Who would listen anyway? I’d be drowned out from all the “influencers”, young people, social media savvy people. My words would sound like dribble. I was getting old. I was losing any voice I thought I once had. I was stupid, lazy. I had outgrown my usefulness. There were so many causes, and I gave many of them a try. From life coach to church board member, to a behind the scenes activist.

None seemed to lead me or my yearning soul to any place of belonging or of real action.

Yet the carnage ensued, pursued. The ache in my soul grew larger and hollower in equal measure.

“Write Shari”, it pleaded with me. For days, then years as the carnage grew into an un recognizable monster. As it was raping our planet, threatening our species — it’s roar snuffing out a collective weeping rising from the humanity beneath it.

My voice, my ability to put into words the pain of a person and of a nation, was struggling. It was suffocating.
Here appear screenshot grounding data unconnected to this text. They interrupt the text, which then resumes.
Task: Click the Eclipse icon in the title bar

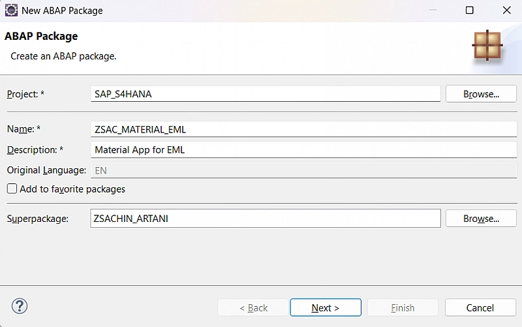Action: [11, 10]
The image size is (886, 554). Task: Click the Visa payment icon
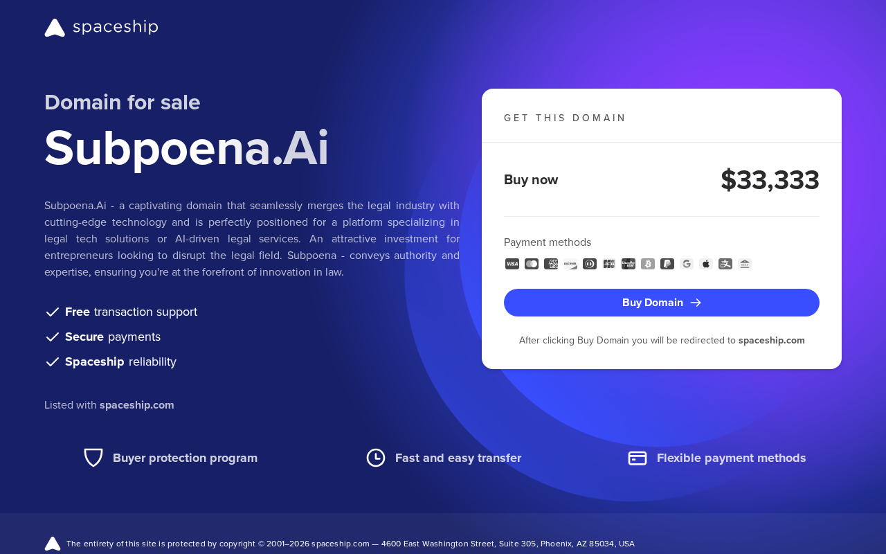(x=512, y=264)
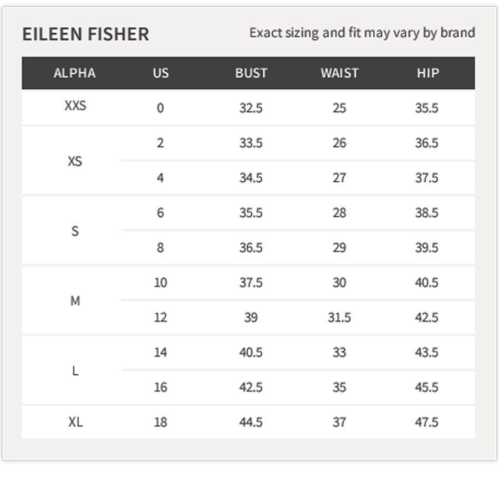Screen dimensions: 499x480
Task: Click the ALPHA column header
Action: [74, 73]
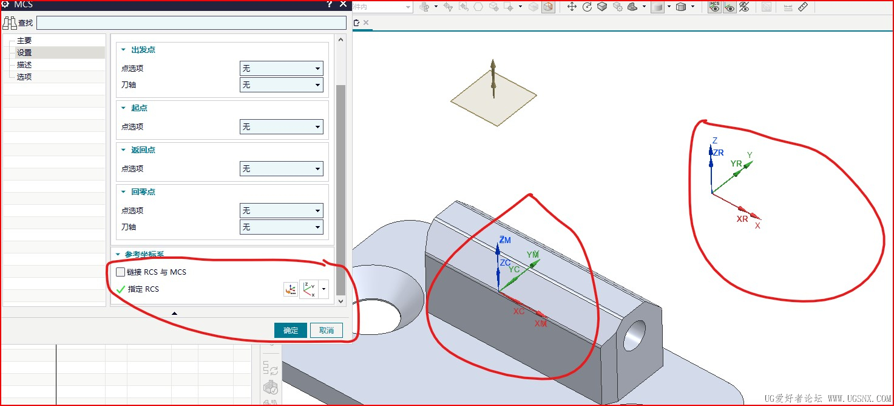The width and height of the screenshot is (894, 406).
Task: Open the help question mark in the MCS dialog
Action: pyautogui.click(x=330, y=4)
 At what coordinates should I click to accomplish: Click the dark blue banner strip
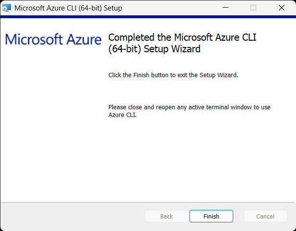tap(148, 17)
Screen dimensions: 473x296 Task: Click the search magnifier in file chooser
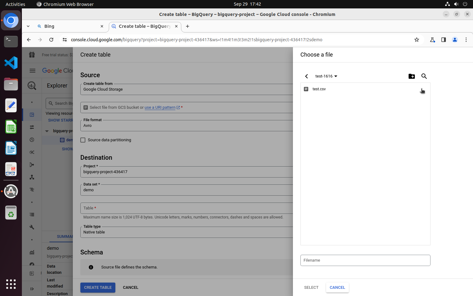pos(424,76)
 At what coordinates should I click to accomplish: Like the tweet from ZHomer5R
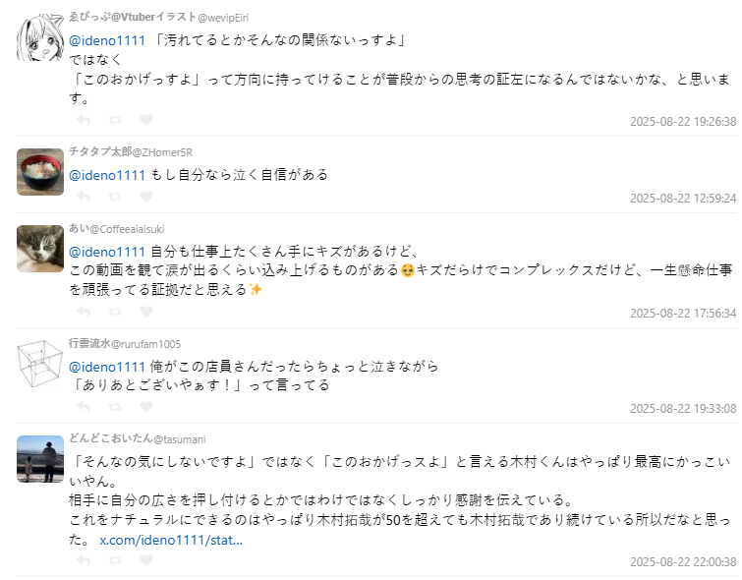pyautogui.click(x=146, y=196)
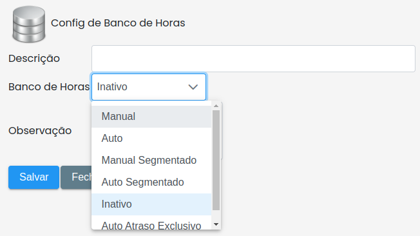Click the dropdown list scrollbar thumb
This screenshot has height=236, width=420.
point(216,161)
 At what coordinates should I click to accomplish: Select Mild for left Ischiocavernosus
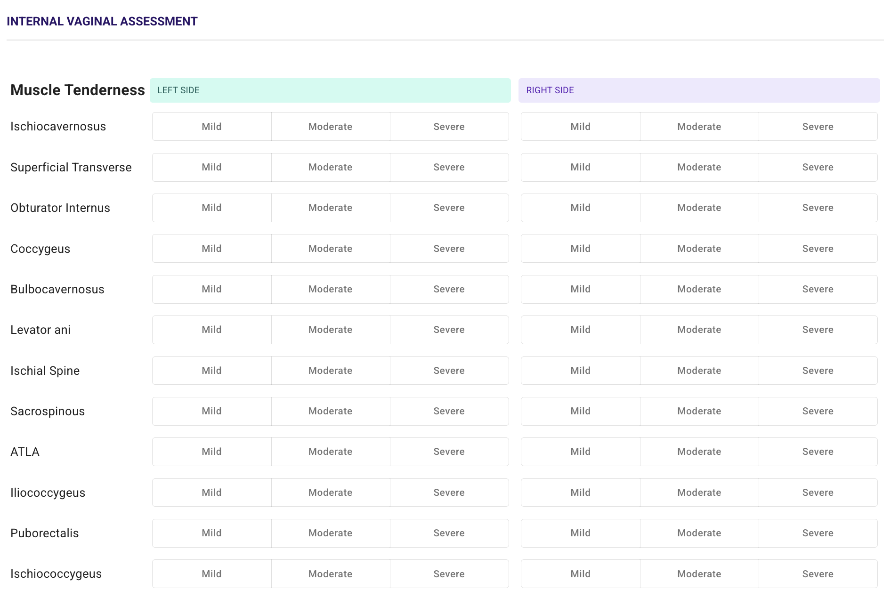(211, 126)
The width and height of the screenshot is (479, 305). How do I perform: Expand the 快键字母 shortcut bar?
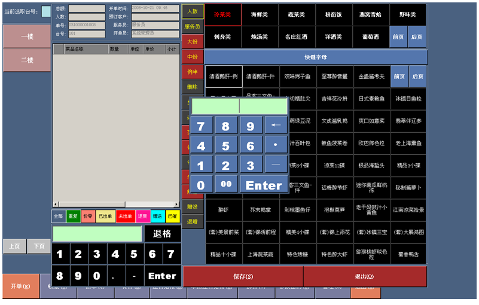(x=316, y=57)
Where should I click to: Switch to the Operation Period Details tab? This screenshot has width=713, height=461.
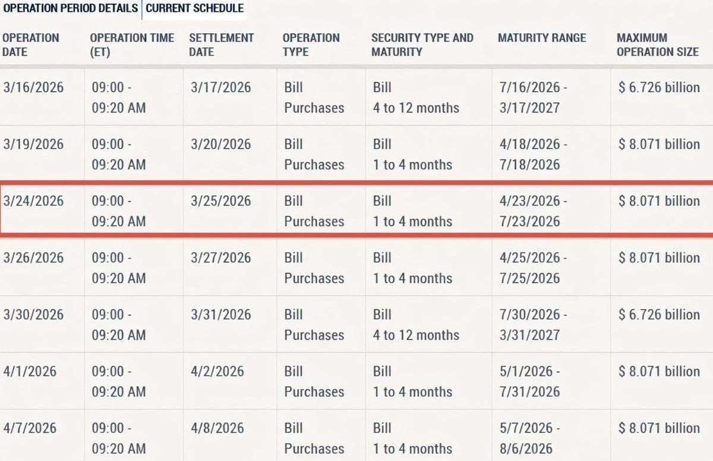tap(70, 8)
Every time I tried to put pen to paper, or fingers on keyboard I froze. It was as if I was trying to anxiously clear my way through thick brush only the brush was in my brain. The opening was out there. I just couldn’t access it.
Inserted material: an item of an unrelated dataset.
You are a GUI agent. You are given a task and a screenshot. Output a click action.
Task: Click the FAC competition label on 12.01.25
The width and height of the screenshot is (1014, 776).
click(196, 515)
Then January 6 happened. We knew it would. There is always a build up before the release. There are always signs we choose to not look at. The carnage had metastasized. Democracy, or any aspiration of it we clung to was “near death”.

It is in these moments that clarity happens. They leave us no choice but to choose. Ours was for our American experiment or against it. It was, is, that simple. Will we toil toward the more perfect union knowing that pure perfection is not possible, or will we let the carnage continue because looking away is easier.

It is also in these moments that miracles happen. They are the only life-saving measure.

On January 6, I chose to “toil”. I picked up my pen and my laptop again. I vowed to allow my voice, flawed and imperfect as it is, to occupy my heart, then flow onto paper. I am only one person, not heard by many but a part of what makes up the many.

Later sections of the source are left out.